Le vendite di Pinot grigio ora rappresentano il 40% di tutto il mercato inglese e lo collocano al terzo posto assoluto, tra i vini varietali bianchi, alle spalle di Chardonnay e Sauvignon Blanc. Il Pinot grigio potrebbe arrivare presto in seconda posizione, perché gli ultimi dati sono in aumento, complice anche l’estate che sta arrivando.
Nell’articolo del Telegraph – che potete leggere qui – si riporta anche il punto di vista di Malcolm Gluck, wine writer autore della serie di guide denominate Superplonk che non si è dichiarato sorpreso “del successo del vino italiano. L’Italia continua ad essere vista come un Paese da rossi, ma la qualità dei vini bianchi è migliorata moltissimo”.
Come ha dichiarato Rosie Davenport, editor di Off Licence News: “Italy is having something of a renaissance and has seen a major boost thanks to the Pinot Grigio effect. Pinot Grigio is really rocketing and now accounts for 40 per cent of the country’s UK sales”.
In altre parole si parla di un “rinascimento del vino” italiano fortemente guidato proprio da quel Pinot grigio che é già uno dei vini maggiormente richiesti negli Stati Uniti.
Il Telegraph sostiene che “The light Italian white wine has become the default house wine in many kitchens up and down the country, helping the Mediterannean country return to favour on supermarket shelves, while sales of Prosecco, Italy’s sparkling wine, have taken off this year”.
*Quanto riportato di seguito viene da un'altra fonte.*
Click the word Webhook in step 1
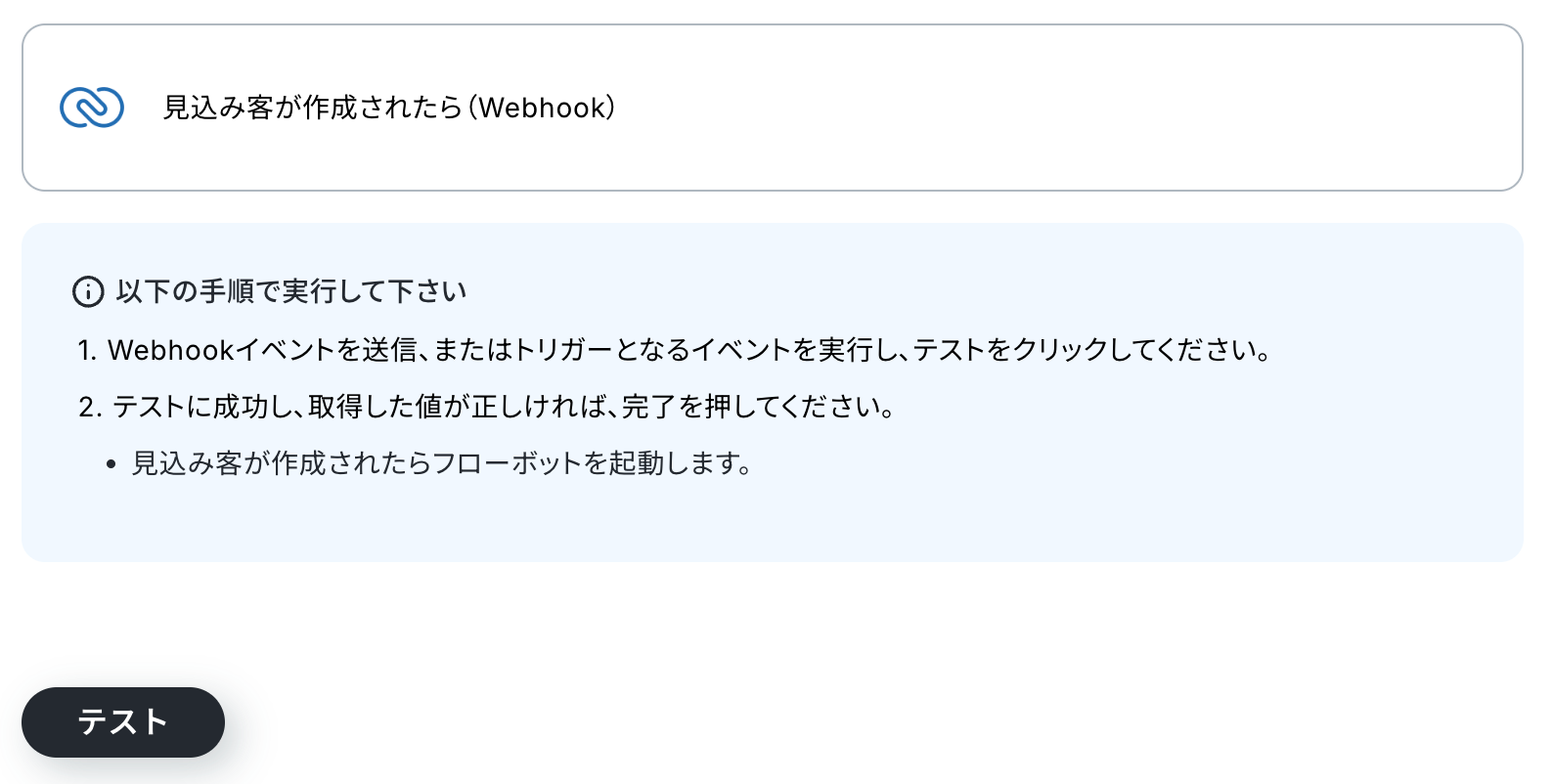1553x784 pixels. coord(171,350)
La direttrice di Off Licence News ha rilasciato al giornalista una dichiarazione relativa anche al grande successo del Prosecco in UK in questi termini: “the sparkling wine’s phenomenal success over the last 12 months was proof that many consumers were now instinctively turning to Italy as a cheap alternative to France, rather than the new world”.
Il che, tradotto, significa che il fenomenale successo del Prosecco nel corso degli ultimi dodici mesi testimonia che molti consumatori inglese si stanno istintivamente rivolgendo all’Italia come alternativa “cheap” di basso prezzo, alla Francia, piuttosto che al Nuovo Mondo.
In termini di puro business il risultato é indubbiamente buono, ma nelle terre del Prosecco possono davvero essere orgogliosi di costituire la “cheap alternative”, l’alternativa a basso prezzo (e di non particolarmente esaltante immagine) dello Champagne?
A me non sembra proprio un risultato esaltante di cui menar vanto…

Due brevi note di presentazione Sono nato a Milano nel 1956 e dal 1966 vivo in provincia di Bergamo. Giornalista pubblicista dal 1981, dal 1984, dopo aver collaborato, scrivendo di libri, cultura, musica classica e di cucina, a quotidiani come La Gazzetta di Parma, Il Giornale, La Gazzetta ticinese e Il Secolo d’Italia, mi occupo di vino. Per diciotto anni, sino all’ottobre 1997, sono stato direttore di una biblioteca civica. Continua a leggere ...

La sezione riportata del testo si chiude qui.